Investors looking for somewhere to sink their dollars this year? Many will purchase retail assets, according to the latest research from JLL.
According to JLL’s 2024 City Retail Report, urban retail assets should attract plenty of investor dollars this year. Why? The retail sector is performing well today thanks to robust consumer spending. The sector is also seeing record-low vacancy rates. Because of this, these assets remain attractive to investors ready to spend again now that the Federal Reserve Board is no longer increasing its benchmark interest rate.
JLL reported that the retail sector saw a combined 3.3% growth in asking rents in prime corridors from 2022 to 2023. Consumer spending continues to grow, too, surpassing $705 billion in September of 2023.
And in more good news? JLL reported that retail vacancy reached a historic low of 4.2% as of the end of 2023.
“Urban retail has reclaimed its prominent position in the market in 2024 with its resilient tenant demand, robust occupancy rates and steady rent growth,” said senior managing director Chris Angelone in a written statement. Angelone co-leads the JLL Retail Capital Markets platform.
JLL reported that the performance of urban retail has been heavily supported by the growing strength of other property sectors. Such as? Office populations surpassed 50% across all major metro areas, urban hotel RevPAR has exceeded 2019 levels and residential population outflows from major cities have stabilized.
At the same time, the reemergence of group, business and international travel is expected to further boost the performance of urban retail markets. As of September of last year, visitors to the United States had spent a combined $156 billion in 2023. That’s an increase of 31.6% when compared to the same period the previous year and a 183.7% increase when compared to 2021.
Not all the news in JLL’s report was good, though. A lack of portfolio transactions and larger deals reinforced by debt market turbulence resulted in liquidity declines when compared to the admittedly abnormally high activity of 2021 and 2022. As a result, U.S. urban retail transaction volume reached just $4.8 billion in 2023, down 39% on a year-over-year basis.
When compared to all other core property sectors, though, urban retail investment activity experienced the lowest level of decline year-over-year in 2023.
JLL says that investment activity is expected to accelerate in the retail sector during the next 12 to 18 months thanks largely to the growing optimism that the country will see interest rate cuts this year.

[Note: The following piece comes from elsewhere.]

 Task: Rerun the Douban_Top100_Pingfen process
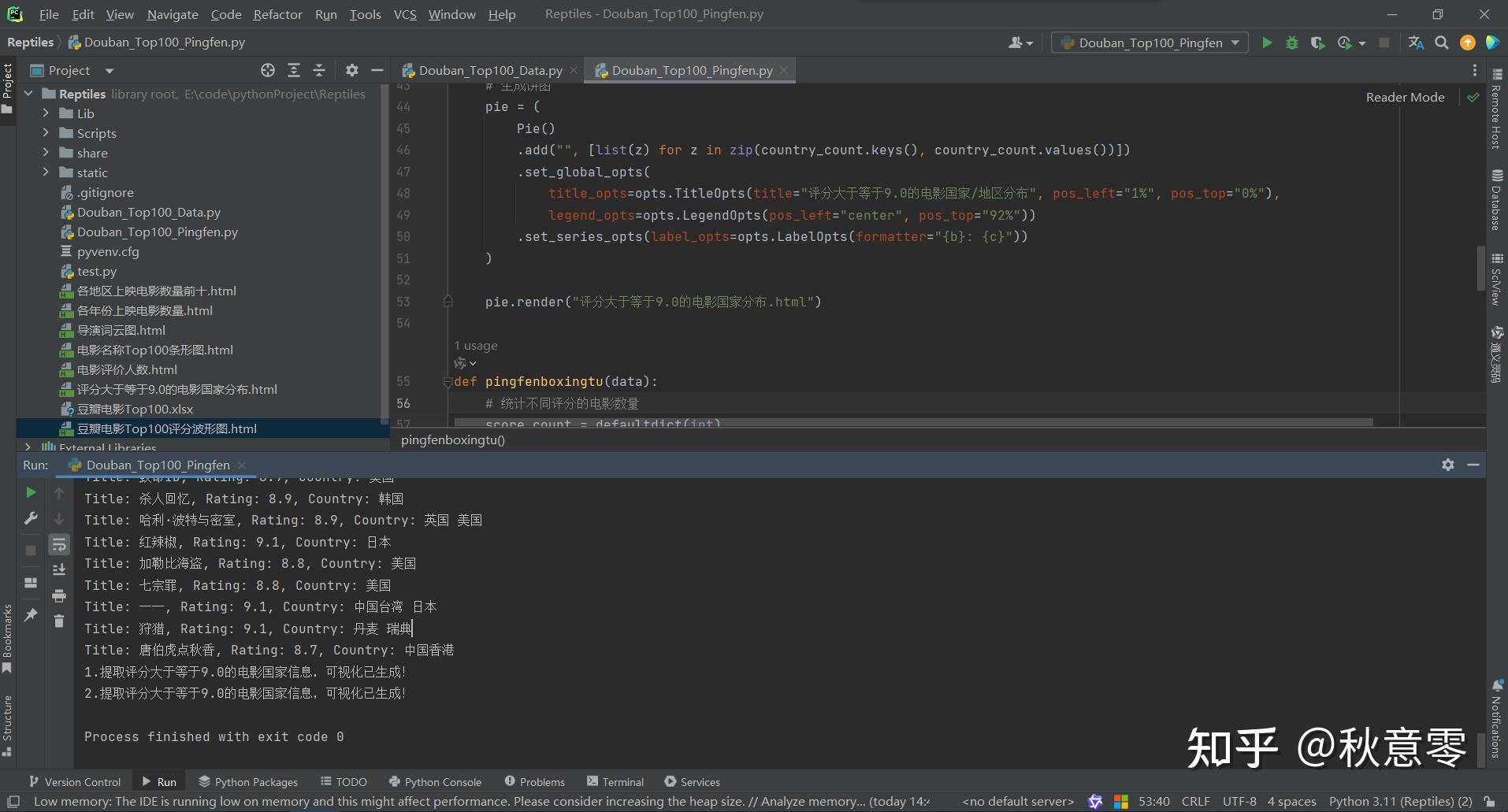pyautogui.click(x=30, y=492)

An example of the already strengthening performance of the retail sector? JLL Capital Markets on Feb. 8 closed the sale of 701 North Michigan Ave., a 22,900-square-foot retail asset at the base of the Warwick Allerton Hotel on Chicago’s famed “Magnificent Mile.”
The property is currently leased to a high-performing Rolex, which occupies 2,240 square feet of ground-floor retail and 2,040 square feet of basement storage on a long-term basis. JLL represented the seller, Grosvenor, and procured the buyers, Mason Asset Management and Namdar Realty Group. Managing Director Keely Polczynski, Senior Director Michael Nieder, Associate John Dettlaff and Analyst Caity Tirkian led the JLL Investment Sales Advisory team in this transaction.
Previously, long-term tenants Brooks Brothers and Stuart Weitzman occupied the entire space, but both left this location during the COVID pandemic. Rolex, which had enjoyed a long history across the street, leased the space to sit at the marquee corner with the added benefit of lower-level storage space.
“This was a heavily sought-after offering, given the opportunistic nature of the deal at a key corner along an internationally renowned high street,” said Polczynski, in a written statement. “There is a growing sentiment that the window to buy assets like this is closing.”